566 Re-calibrating this computation may actually cause time, as computed after the
567 calibration, to go backwards, compared with time computed before the
568 calibration.
569 
570 This problem is particularly pronounced with an internal time source in Linux,
571 the kernel time, which is expressed in the theoretically high resolution
572 timespec - but which advances in much larger granularity intervals, sometimes
573 at the rate of jiffies, and possibly in catchup modes, at a much larger step.
574 
575 This aliasing requires care in the computation and recalibration of kvmclock
576 and any other values derived from TSC computation (such as TSC virtualization
577 itself).
578 
579 4.4. Migration
580 --------------
581 
582 Migration of a virtual machine raises problems for timekeeping in two ways.

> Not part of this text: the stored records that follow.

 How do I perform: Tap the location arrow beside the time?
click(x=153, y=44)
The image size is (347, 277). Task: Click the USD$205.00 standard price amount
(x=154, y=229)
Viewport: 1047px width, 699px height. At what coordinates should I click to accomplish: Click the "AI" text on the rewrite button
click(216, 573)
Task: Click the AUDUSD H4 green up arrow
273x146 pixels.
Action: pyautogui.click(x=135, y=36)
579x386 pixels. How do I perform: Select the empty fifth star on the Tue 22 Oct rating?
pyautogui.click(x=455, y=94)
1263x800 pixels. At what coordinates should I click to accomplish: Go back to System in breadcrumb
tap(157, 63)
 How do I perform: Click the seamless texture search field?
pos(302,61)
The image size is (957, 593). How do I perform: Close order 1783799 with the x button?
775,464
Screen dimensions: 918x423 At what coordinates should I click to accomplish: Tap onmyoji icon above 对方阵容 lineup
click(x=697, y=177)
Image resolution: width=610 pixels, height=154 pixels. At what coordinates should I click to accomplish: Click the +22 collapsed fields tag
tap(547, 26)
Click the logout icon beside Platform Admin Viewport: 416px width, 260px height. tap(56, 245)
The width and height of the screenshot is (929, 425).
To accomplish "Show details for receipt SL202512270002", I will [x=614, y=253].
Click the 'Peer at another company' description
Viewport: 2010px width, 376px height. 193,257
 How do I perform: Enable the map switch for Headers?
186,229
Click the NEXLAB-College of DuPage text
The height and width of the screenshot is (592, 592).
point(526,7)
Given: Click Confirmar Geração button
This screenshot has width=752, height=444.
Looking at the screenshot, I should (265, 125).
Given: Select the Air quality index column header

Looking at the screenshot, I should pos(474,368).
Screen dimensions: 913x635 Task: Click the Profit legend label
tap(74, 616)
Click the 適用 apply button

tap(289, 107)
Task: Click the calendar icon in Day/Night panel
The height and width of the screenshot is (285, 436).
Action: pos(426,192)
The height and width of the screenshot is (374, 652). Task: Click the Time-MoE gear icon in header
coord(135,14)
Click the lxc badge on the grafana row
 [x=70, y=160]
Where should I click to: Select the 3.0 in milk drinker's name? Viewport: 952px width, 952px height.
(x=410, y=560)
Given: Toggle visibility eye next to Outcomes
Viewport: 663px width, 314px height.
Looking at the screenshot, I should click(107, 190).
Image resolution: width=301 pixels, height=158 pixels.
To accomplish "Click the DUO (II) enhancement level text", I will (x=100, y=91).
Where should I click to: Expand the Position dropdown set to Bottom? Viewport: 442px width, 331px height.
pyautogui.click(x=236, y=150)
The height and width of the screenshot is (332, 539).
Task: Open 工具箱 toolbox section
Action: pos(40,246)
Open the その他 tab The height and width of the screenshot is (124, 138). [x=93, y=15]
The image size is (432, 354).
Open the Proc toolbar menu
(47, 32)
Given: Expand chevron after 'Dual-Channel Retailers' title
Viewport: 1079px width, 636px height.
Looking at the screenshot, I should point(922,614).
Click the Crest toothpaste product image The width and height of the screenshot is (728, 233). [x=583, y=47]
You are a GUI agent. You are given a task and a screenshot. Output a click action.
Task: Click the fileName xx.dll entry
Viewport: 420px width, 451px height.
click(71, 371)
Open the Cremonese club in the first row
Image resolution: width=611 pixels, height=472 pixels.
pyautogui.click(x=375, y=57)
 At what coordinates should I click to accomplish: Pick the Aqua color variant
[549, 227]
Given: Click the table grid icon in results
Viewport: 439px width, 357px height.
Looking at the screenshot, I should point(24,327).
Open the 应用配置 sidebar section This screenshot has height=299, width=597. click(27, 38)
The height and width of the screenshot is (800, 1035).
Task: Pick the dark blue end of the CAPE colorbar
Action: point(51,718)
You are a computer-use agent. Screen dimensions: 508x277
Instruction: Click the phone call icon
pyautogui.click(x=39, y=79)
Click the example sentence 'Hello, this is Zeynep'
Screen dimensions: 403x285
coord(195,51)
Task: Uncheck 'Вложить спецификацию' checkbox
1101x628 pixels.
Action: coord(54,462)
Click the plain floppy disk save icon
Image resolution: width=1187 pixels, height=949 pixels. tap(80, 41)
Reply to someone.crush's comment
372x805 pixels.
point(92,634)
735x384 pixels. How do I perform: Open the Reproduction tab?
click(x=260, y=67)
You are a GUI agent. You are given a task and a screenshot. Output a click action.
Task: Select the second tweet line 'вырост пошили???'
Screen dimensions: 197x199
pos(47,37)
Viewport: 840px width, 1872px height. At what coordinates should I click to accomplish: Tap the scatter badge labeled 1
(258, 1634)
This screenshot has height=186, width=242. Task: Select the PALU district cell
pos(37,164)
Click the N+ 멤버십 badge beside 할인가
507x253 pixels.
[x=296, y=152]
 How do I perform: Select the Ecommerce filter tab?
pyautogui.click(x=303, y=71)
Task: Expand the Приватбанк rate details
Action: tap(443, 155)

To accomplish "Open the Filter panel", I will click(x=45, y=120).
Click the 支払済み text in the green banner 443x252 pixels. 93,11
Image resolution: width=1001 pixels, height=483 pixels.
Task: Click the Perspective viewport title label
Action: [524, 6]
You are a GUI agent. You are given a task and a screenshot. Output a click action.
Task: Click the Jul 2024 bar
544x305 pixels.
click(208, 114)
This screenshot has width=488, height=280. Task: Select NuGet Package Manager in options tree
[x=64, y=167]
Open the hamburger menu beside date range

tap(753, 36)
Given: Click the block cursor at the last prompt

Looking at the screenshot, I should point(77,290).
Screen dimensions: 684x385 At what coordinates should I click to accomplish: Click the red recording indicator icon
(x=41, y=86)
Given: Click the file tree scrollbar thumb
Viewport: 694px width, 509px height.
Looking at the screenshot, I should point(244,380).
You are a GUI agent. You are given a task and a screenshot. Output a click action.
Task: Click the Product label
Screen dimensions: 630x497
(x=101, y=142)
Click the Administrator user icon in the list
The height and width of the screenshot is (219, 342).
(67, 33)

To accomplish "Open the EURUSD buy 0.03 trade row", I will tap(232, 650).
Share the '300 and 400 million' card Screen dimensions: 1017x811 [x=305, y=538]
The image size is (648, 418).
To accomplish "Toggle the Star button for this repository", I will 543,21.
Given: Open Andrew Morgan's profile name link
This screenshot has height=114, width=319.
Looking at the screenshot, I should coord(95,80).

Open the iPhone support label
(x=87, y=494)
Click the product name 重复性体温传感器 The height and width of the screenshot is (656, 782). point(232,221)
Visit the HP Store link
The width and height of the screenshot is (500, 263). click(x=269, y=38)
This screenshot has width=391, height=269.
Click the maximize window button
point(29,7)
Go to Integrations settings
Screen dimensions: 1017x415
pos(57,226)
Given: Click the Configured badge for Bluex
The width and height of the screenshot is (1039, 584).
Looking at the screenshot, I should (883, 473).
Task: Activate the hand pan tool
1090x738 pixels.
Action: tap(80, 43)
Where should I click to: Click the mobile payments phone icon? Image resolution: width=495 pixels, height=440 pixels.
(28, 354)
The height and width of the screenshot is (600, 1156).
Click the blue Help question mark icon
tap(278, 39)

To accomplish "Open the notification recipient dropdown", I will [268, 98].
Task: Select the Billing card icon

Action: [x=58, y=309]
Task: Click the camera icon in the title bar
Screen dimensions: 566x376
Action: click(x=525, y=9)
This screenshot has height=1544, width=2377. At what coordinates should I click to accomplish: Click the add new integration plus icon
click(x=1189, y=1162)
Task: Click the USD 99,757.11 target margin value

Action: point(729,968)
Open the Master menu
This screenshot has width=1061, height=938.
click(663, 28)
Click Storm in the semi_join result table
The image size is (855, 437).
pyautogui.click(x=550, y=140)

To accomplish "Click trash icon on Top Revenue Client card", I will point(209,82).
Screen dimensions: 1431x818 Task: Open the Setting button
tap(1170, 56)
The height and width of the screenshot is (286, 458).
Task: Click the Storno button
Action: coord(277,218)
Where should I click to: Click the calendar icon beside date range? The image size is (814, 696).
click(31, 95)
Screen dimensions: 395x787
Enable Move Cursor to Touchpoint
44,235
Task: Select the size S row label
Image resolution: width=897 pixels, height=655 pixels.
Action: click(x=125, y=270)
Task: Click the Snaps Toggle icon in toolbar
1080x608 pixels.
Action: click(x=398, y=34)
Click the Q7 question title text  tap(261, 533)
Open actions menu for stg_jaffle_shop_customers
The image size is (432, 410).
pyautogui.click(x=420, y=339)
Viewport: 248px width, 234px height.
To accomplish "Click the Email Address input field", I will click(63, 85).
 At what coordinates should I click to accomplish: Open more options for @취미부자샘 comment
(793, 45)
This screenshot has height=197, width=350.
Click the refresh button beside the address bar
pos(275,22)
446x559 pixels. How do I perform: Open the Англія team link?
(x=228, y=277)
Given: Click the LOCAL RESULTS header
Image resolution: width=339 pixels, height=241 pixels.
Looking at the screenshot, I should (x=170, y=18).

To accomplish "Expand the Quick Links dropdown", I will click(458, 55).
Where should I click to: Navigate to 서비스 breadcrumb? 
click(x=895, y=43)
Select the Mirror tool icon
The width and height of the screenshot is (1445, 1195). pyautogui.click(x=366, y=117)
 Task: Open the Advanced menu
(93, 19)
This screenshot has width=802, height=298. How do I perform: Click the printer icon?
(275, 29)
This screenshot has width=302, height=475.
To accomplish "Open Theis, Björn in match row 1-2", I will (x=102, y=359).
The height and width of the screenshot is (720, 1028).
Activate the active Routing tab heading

583 First, the migration itself may take time, during which interrupts cannot be
584 delivered, and after which, the guest time may need to be caught up.  NTP may
585 be able to help to some degree here, as the clock correction required is
586 typically small enough to fall in the NTP-correctable window.
587 
588 An additional concern is that timers based off the TSC (or HPET, if the raw bus
589 clock is exposed) may now be running at different rates, requiring compensation
590 in some way in the hypervisor by virtualizing these timers.  In addition,
591 migrating to a faster machine may preclude the use of a passthrough TSC, as a
592 faster clock cannot be made visible to a guest without the potential of time
593 advancing faster than usual.  A slower clock is less of a problem, as it can
594 always be caught up to the original rate.  KVM clock avoids these problems by
595 simply storing multipliers and offsets against the TSC for the guest to convert
596 back into nanosecond resolution values.
597 
598 4.5. Scheduling
599 ---------------
600 
601 Since scheduling may be based on precise timing and firing of interrupts, the
602 scheduling algorithms of an operating system may be adversely affected by
603 virtualization.  In theory, the effect is random and should be universally
604 distributed, but in contrived as well as real scenarios (guest device access,
605 causes of virtualization exits, possible context switch), this may not always
606 be the case.  The effect of this has not been well studied.
607 
608 In an attempt to work around this, several implementations have provided a
609 paravirtualized scheduler clock, which reveals the true amount of CPU time for
610 which a virtual machine has been running.
611 
612 4.6. Watchdogs
613 --------------
614 
615 Watchdog timers, such as the lock detector in Linux may fire accidentally when
616 running under hardware virtualization due to timer interrupts being delayed or
617 misinterpretation of the passage of real time.  Usually, these warnings are
618 spurious and can be ignored, but in some circumstances it may be necessary to
619 disable such detection.
620 
621 4.7. Delays and precision timing
622 --------------------------------
623 
624 Precise timing and delays may not be possible in a virtualized system.  This
625 can happen if the system is controlling physical hardware, or issues delays to
626 compensate for slower I/O to and from devices.  The first issue is not solvable
627 in general for a virtualized system; hardware control software can't be
628 adequately virtualized without a full real-time operating system, which would
629 require an RT aware virtualization platform.
630 
631 The second issue may cause performance problems, but this is unlikely to be a
632 significant issue.  In many cases these delays may be eliminated through
633 configuration or paravirtualization.
634 
635 4.8. Covert channels and leaks
636 ------------------------------
637 
638 In addition to the above problems, time information will inevitably leak to the
639 guest about the host in anything but a perfect implementation of virtualized
640 time.  This may allow the guest to infer the presence of a hypervisor (as in a
641 red-pill type detection), and it may allow information to leak between guests
642 by using CPU utilization itself as a signalling channel.  Preventing such
643 problems would require completely isolated virtual time which may not track
644 real time any longer.  This may be useful in certain security or QA contexts,
645 but in general isn't recommended for real-world deployment scenarios.